本发明公开了一种柱状黄杆菌基因重组疫苗制备方法，其步骤包括：(1)表达载体的构建；(2)目的蛋白的表达和纯化；(3)将纯化好的蛋白进行浓度调整，得到可直接使用的柱状黄杆菌基因重组亚单位疫苗。本发明所制备的疫苗具有安全性高、免疫效果稳定、生产效率高等优点。

主权项

一种柱状黄杆菌基因重组疫苗制备方法，所述的方法包括如下步骤：(1)合成表1所示的引物：表1所用到的引物(2)提取柱状黄杆菌基因组，以柱状黄杆菌的基因组DNA为模版，以表1所示的引物进行PCR扩增表达片段；(3)PCR扩增产物经琼脂糖凝胶电泳鉴定大小，使用琼脂糖凝胶回收试剂盒回收DNA片段，分别连接到pMD‑18T质粒上；(4)pMD‑18T质粒分别进行克隆，使用细菌质粒提取试剂盒提取pMD‑18T质粒并进行双酶切，所使用的酶如表1所示；电泳切胶回收酶切片段；(5)将酶切下来的五个基因片段以等体积混合，使用T4连接酶进行连接；(6)将连接产物使用引物maz+和clsA‑进行PCR扩增以获得五个基因的连接产物；(7)扩增产物经琼脂糖凝胶电泳鉴定大小，使用琼脂糖凝胶回收试剂盒回收DNA片段，将回收片段连接到pMD‑18T载体上。
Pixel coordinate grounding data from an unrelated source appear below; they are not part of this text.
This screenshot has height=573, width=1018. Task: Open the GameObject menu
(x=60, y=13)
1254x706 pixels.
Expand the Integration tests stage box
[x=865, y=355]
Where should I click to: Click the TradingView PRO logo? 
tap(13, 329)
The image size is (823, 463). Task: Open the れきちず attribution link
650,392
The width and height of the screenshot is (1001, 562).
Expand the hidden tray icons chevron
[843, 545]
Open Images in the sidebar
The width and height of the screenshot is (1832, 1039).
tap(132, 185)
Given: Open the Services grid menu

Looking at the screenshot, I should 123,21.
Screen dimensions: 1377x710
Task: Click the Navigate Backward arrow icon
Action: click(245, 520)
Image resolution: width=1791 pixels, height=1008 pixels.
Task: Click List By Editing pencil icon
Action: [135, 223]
(8)对步骤(7)的pMD‑18T载体进行克隆，使用细菌质粒提取试剂盒提取质粒并进行双酶切，所使用的酶为NcoI和SacI，电泳回收酶切片段；(9)将步骤(8)中双酶切后的表达片段和用同样的内切酶同步酶切的pET‑32(a)表达载体连接；(10)连接产物转化DE3感受态细胞，PCR筛选重组克隆；(11)取阳性克隆菌液1：100接种于LB(含100μg／mL氨苄青霉素)液体培养基中，37℃、200rpm恒温摇床振荡培养至OD600为0.4～0.6。(12)加入IPTG至终浓度为0.5mM，培养6h；4℃，5000g离心15min，去上清，收集菌体；用PBS重悬沉淀，4℃，10000g离心15min，去上清；加入1×结合缓冲液重悬菌体，冰上超生波破碎，200W，30s超声，30s间隔，8个循环；4℃，10000g离心15min，去上清，沉淀用含8M尿素的1×结合缓冲液重悬。冰上放置1h，使其彻底溶解；4℃，10000g离心30min，保留上清；(13)将树脂充分重悬，取悬液加到沉降柱中；依次3体积去离子水；5体积离子化缓冲液(50mmol／L NiSO4)润洗；3体积结合缓冲液(0.5mol／L NaCl，5mmol／L Imidazole，20mmol／L Tris‑HCl，pH7.9)润洗；待结合缓冲液降至层析介质表面时，加入制备好的上清样品，流速为每小时10倍床体积，10体积结合缓冲液漂洗，6体积漂洗缓冲液漂洗，6体积洗脱缓冲液洗脱目标产物，目标产物经得到可柱状黄杆菌基因重组疫苗。